Reproduce the entries. Match every word.

RECORDS FOR THIS EXERCISE:
★ ★ ★ ★ ★ ★ ★

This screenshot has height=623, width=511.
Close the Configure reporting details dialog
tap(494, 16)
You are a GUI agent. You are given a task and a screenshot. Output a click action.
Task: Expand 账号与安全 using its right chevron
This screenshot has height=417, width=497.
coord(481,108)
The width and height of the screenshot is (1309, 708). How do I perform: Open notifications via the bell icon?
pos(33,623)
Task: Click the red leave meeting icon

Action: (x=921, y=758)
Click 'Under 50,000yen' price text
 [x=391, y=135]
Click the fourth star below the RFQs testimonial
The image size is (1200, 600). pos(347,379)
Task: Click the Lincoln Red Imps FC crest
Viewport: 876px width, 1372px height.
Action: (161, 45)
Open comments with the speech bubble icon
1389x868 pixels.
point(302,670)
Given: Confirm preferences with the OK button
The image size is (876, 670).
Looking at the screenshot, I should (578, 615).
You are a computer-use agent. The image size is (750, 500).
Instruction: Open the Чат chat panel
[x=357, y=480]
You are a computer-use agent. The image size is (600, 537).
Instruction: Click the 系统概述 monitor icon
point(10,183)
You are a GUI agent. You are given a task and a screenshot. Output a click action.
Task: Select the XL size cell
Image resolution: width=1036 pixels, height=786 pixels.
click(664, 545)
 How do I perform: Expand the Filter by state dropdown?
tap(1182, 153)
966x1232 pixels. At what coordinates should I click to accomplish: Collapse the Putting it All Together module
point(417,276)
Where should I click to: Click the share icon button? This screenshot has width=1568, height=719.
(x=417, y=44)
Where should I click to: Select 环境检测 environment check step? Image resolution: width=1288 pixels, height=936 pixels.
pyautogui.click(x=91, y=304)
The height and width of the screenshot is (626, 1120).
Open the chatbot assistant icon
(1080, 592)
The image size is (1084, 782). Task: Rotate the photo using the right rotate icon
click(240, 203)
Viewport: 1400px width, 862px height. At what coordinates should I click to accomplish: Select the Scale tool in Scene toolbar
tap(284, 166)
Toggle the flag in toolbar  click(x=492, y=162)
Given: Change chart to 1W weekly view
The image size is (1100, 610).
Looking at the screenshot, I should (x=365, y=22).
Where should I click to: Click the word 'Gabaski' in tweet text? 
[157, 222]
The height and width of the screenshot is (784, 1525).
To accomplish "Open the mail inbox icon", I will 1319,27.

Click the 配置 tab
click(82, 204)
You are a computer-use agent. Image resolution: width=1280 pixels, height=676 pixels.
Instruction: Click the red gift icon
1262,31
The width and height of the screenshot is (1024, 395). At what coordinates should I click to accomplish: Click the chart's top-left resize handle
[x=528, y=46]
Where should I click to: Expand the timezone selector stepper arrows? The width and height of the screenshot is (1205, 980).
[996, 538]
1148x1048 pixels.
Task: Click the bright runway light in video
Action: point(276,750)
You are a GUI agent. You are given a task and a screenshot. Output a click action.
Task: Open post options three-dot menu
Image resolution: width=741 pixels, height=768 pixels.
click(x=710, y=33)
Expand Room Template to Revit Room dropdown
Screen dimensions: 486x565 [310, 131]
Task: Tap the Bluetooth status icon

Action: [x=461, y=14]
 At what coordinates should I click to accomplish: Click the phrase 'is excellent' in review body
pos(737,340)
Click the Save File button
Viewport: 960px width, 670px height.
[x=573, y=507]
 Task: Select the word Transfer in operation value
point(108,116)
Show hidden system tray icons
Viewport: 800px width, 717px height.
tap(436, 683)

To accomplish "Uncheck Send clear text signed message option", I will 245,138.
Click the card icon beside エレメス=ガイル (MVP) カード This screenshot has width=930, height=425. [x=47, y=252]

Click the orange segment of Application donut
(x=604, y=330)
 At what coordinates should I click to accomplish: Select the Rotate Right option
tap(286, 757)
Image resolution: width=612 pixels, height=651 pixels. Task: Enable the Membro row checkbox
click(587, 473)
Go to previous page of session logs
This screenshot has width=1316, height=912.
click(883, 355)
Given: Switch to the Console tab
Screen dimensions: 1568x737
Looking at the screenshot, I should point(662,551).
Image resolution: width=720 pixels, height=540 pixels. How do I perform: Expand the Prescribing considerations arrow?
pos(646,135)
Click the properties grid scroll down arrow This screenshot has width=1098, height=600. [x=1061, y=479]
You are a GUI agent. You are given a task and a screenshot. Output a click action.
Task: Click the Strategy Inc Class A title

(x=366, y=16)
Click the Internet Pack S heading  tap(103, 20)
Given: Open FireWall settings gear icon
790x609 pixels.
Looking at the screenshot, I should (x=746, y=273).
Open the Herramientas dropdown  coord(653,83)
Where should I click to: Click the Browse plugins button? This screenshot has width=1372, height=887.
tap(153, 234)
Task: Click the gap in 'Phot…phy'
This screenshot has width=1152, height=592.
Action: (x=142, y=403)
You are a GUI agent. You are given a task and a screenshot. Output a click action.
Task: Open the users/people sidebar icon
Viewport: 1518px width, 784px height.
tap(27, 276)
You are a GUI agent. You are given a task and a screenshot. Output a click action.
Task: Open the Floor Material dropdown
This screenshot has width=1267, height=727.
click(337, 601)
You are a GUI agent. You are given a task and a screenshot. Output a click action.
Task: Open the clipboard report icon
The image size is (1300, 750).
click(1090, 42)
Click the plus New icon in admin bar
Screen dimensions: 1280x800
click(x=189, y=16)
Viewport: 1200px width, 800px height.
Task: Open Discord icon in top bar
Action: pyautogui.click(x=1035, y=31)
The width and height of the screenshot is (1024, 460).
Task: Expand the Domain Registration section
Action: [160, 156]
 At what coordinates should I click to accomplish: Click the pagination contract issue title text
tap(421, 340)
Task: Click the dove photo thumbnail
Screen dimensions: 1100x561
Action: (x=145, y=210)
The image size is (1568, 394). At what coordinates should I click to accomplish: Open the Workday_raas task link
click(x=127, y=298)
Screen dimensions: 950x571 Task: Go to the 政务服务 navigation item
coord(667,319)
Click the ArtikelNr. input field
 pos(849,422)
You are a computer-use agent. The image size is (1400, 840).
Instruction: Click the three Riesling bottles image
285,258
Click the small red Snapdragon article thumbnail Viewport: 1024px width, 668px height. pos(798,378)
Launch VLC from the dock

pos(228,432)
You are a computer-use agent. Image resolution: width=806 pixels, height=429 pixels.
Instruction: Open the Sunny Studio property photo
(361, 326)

★ ★ ★ ★ ★ ★ ★

OUTPUT BELOW:
This screenshot has height=623, width=511.
Close the Configure reporting details dialog
tap(494, 16)
You are a GUI agent. You are given a task and a screenshot. Output a click action.
Task: Expand 账号与安全 using its right chevron
This screenshot has height=417, width=497.
coord(481,108)
The width and height of the screenshot is (1309, 708). How do I perform: Open notifications via the bell icon?
pos(33,623)
Task: Click the red leave meeting icon

Action: (x=921, y=758)
Click 'Under 50,000yen' price text
 [x=391, y=135]
Click the fourth star below the RFQs testimonial
The image size is (1200, 600). pos(347,379)
Task: Click the Lincoln Red Imps FC crest
Viewport: 876px width, 1372px height.
Action: (161, 45)
Open comments with the speech bubble icon
1389x868 pixels.
point(302,670)
Given: Confirm preferences with the OK button
The image size is (876, 670).
Looking at the screenshot, I should (578, 615).
You are a computer-use agent. The image size is (750, 500).
Instruction: Open the Чат chat panel
[x=357, y=480]
You are a computer-use agent. The image size is (600, 537).
Instruction: Click the 系统概述 monitor icon
point(10,183)
You are a GUI agent. You are given a task and a screenshot. Output a click action.
Task: Select the XL size cell
Image resolution: width=1036 pixels, height=786 pixels.
click(664, 545)
 How do I perform: Expand the Filter by state dropdown?
tap(1182, 153)
966x1232 pixels. At what coordinates should I click to accomplish: Collapse the Putting it All Together module
point(417,276)
Where should I click to: Click the share icon button? This screenshot has width=1568, height=719.
(x=417, y=44)
Where should I click to: Select 环境检测 environment check step? Image resolution: width=1288 pixels, height=936 pixels.
pyautogui.click(x=91, y=304)
The height and width of the screenshot is (626, 1120).
Open the chatbot assistant icon
(1080, 592)
The image size is (1084, 782). Task: Rotate the photo using the right rotate icon
click(240, 203)
Viewport: 1400px width, 862px height. At what coordinates should I click to accomplish: Select the Scale tool in Scene toolbar
tap(284, 166)
Toggle the flag in toolbar  click(x=492, y=162)
Given: Change chart to 1W weekly view
The image size is (1100, 610).
Looking at the screenshot, I should (x=365, y=22).
Where should I click to: Click the word 'Gabaski' in tweet text? 
[157, 222]
The height and width of the screenshot is (784, 1525).
To accomplish "Open the mail inbox icon", I will 1319,27.

Click the 配置 tab
click(82, 204)
You are a computer-use agent. Image resolution: width=1280 pixels, height=676 pixels.
Instruction: Click the red gift icon
1262,31
The width and height of the screenshot is (1024, 395). At what coordinates should I click to accomplish: Click the chart's top-left resize handle
[x=528, y=46]
Where should I click to: Expand the timezone selector stepper arrows? The width and height of the screenshot is (1205, 980).
[996, 538]
1148x1048 pixels.
Task: Click the bright runway light in video
Action: point(276,750)
You are a GUI agent. You are given a task and a screenshot. Output a click action.
Task: Open post options three-dot menu
Image resolution: width=741 pixels, height=768 pixels.
click(x=710, y=33)
Expand Room Template to Revit Room dropdown
Screen dimensions: 486x565 [310, 131]
Task: Tap the Bluetooth status icon

Action: [x=461, y=14]
 At what coordinates should I click to accomplish: Click the phrase 'is excellent' in review body
pos(737,340)
Click the Save File button
Viewport: 960px width, 670px height.
[x=573, y=507]
 Task: Select the word Transfer in operation value
point(108,116)
Show hidden system tray icons
Viewport: 800px width, 717px height.
tap(436, 683)

To accomplish "Uncheck Send clear text signed message option", I will 245,138.
Click the card icon beside エレメス=ガイル (MVP) カード This screenshot has width=930, height=425. [x=47, y=252]

Click the orange segment of Application donut
(x=604, y=330)
 At what coordinates should I click to accomplish: Select the Rotate Right option
tap(286, 757)
Image resolution: width=612 pixels, height=651 pixels. Task: Enable the Membro row checkbox
click(587, 473)
Go to previous page of session logs
This screenshot has width=1316, height=912.
click(883, 355)
Given: Switch to the Console tab
Screen dimensions: 1568x737
Looking at the screenshot, I should point(662,551).
Image resolution: width=720 pixels, height=540 pixels. How do I perform: Expand the Prescribing considerations arrow?
pos(646,135)
Click the properties grid scroll down arrow This screenshot has width=1098, height=600. [x=1061, y=479]
You are a GUI agent. You are given a task and a screenshot. Output a click action.
Task: Click the Strategy Inc Class A title

(x=366, y=16)
Click the Internet Pack S heading  tap(103, 20)
Given: Open FireWall settings gear icon
790x609 pixels.
Looking at the screenshot, I should (x=746, y=273).
Open the Herramientas dropdown  coord(653,83)
Where should I click to: Click the Browse plugins button? This screenshot has width=1372, height=887.
tap(153, 234)
Task: Click the gap in 'Phot…phy'
This screenshot has width=1152, height=592.
Action: (x=142, y=403)
You are a GUI agent. You are given a task and a screenshot. Output a click action.
Task: Open the users/people sidebar icon
Viewport: 1518px width, 784px height.
tap(27, 276)
You are a GUI agent. You are given a task and a screenshot. Output a click action.
Task: Open the Floor Material dropdown
This screenshot has width=1267, height=727.
click(337, 601)
You are a GUI agent. You are given a task and a screenshot. Output a click action.
Task: Open the clipboard report icon
The image size is (1300, 750).
click(1090, 42)
Click the plus New icon in admin bar
Screen dimensions: 1280x800
click(x=189, y=16)
Viewport: 1200px width, 800px height.
Task: Open Discord icon in top bar
Action: pyautogui.click(x=1035, y=31)
The width and height of the screenshot is (1024, 460).
Task: Expand the Domain Registration section
Action: [160, 156]
 At what coordinates should I click to accomplish: Click the pagination contract issue title text
tap(421, 340)
Task: Click the dove photo thumbnail
Screen dimensions: 1100x561
Action: (x=145, y=210)
The image size is (1568, 394). At what coordinates should I click to accomplish: Open the Workday_raas task link
click(x=127, y=298)
Screen dimensions: 950x571 Task: Go to the 政务服务 navigation item
coord(667,319)
Click the ArtikelNr. input field
 pos(849,422)
You are a computer-use agent. The image size is (1400, 840).
Instruction: Click the three Riesling bottles image
285,258
Click the small red Snapdragon article thumbnail Viewport: 1024px width, 668px height. pos(798,378)
Launch VLC from the dock

pos(228,432)
You are a computer-use agent. Image resolution: width=806 pixels, height=429 pixels.
Instruction: Open the Sunny Studio property photo
(361, 326)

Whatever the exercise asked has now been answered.